Thursday, July 10, 2003

Everybody seems to have "current reading" lists. My blog is sort of feature-impoverished, in that it has no link list, no vital stats, and no reading list, but nevertheless I do read. I'm currently reading (re-reading) Heinlein's Stranger in a Strange Land. It's interesting this time around, since I have come to a more conscious understanding of the ways in which I process art. One of those ways - in some cases the primary way - is symbolically: the work stands for or evokes something which is only somewhat related to its nominal subject matter. In some cases I think my symbols are fairly universal: the fact that Charlie's Angel's 2 evokes a fantasy world full of life, love, friendship, and beauty is I think fairly obvious to most people who have seen the movie.

In the case of Stranger what attracts me to the book is not so much what it's about (what it's about is heartbreakingly laughable) but the little nuggets of "preach it, brother!" moments that are scattered throughout all of Heinlein's writings. Attend one such:

"Jealousy is a disease, love is a healthy condition. The immature mind often mistakes one for the other, or assumes that the greater the love, the greater the jealousy - in fact, they're almost incompatible; one emotion hardly leaves room for the other."

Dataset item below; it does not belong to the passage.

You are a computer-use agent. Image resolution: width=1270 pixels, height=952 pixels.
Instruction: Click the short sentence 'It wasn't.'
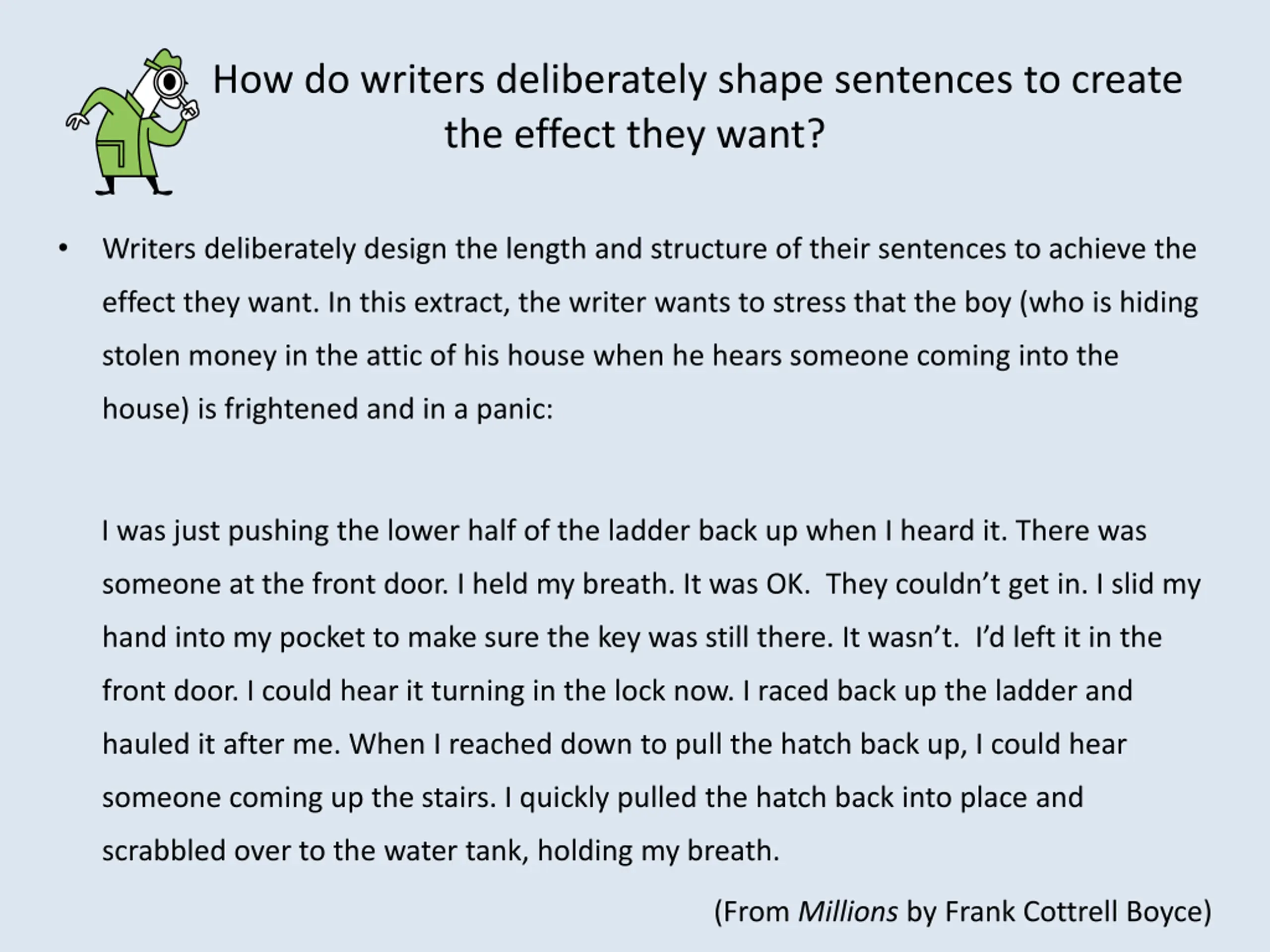tap(900, 638)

This is a truth so elementary that I was taught it in religion classes in 6th grade (and if you've seen Chaminade's religion classes, you know that something has to be pretty elementary indeed to get included in one of them). It is nevertheless the sort of thing that I wish were copied down onto large heavy tomes whose sole purpose was to whack every human being on the planet upside the head once daily in the (vain) hope that they would then take notice of it.

Of course in Stranger things tend to go in interesting directions, morally speaking. A few paragraphs later Jubal is still talking:

"If a man swore on his own Bible that he refrained from coveting his neighbor's wife because the code forbade it, I would suspect either self-deception or subnormal sexuality. Any male virile enough to sire a child has coveted many women, whether he acts or not.

"Now comes Mike and says, 'There is no need to covet my wife ...
love her! There's no limit to her love, we have everything to gain - and nothing to lose but fear and guilt and hatred and jealousy.'"

This is a point that I happen to agree with, in a symbolic sort of way. The idea that a human being can only be in a satisfying pair-bonding relationship with one other human being seems rather silly to me. I'm not at all well-read on the relevant anthropology but I strongly suspect that the jealousy which we expect would arise in a group marriage would be a result of either cultural conditioning or (more likely) the fact that most human beings can't choose a really good mate to save their life when they're only trying to pick one. If someone like a Valentine Michael Smith really could get a group of truly mature people of character and re-write their cultural conditioning from the birthroom on up, I'd actually lay pretty good odds that he could get an honestly successful group marriage.

Except for one thing.

That one thing is the definition of a "truly mature person of character." One of the tricks I've learned about reading science fiction is that you should never assume that it takes place in your world. Even if the setting of the story is "present day" you can assume no more than the author's words allow you to infer. In the case of Stranger, even though it takes place in the early 21st century on Earth, you can't assume the existence of God. And that is the one factor that keeps this marvellous book from being a truly excellent book; it is forever a "what-if God didn't exist?" fantasy. Of course the divine is explicitly present - but it is not the God of Abraham, Isaac, Jacob, Peter, and Paul. When you throw that God into the equation the book's moral fantasy falls apart, as can easily be seen by the following:

Axiom: "'Love' is that condition in which the happiness of another person is essential to your own." (Jubal Harshaw)

Axiom: God is grieved (== !happy) by group marriage.

Conclusion: He does not truly love who enters into group marriage.

Of course you will notice that the second axiom is up for debate, and I'm not actually positive I believe it myself. Pornography in Stranger makes for a stronger example, but I was going with marriage so I decided not to switch gears. Nevertheless I can appreciate the symbolic essence of Mike's philosophy of sex: that it is fundamentally a goodness and ought to be delighted in, and that much of what we take for granted about the morality of sex is circumstantial at best, blind prejudice at worst. The trick for the real world is figuring the actual God into the evaluations which that basic truth calls for.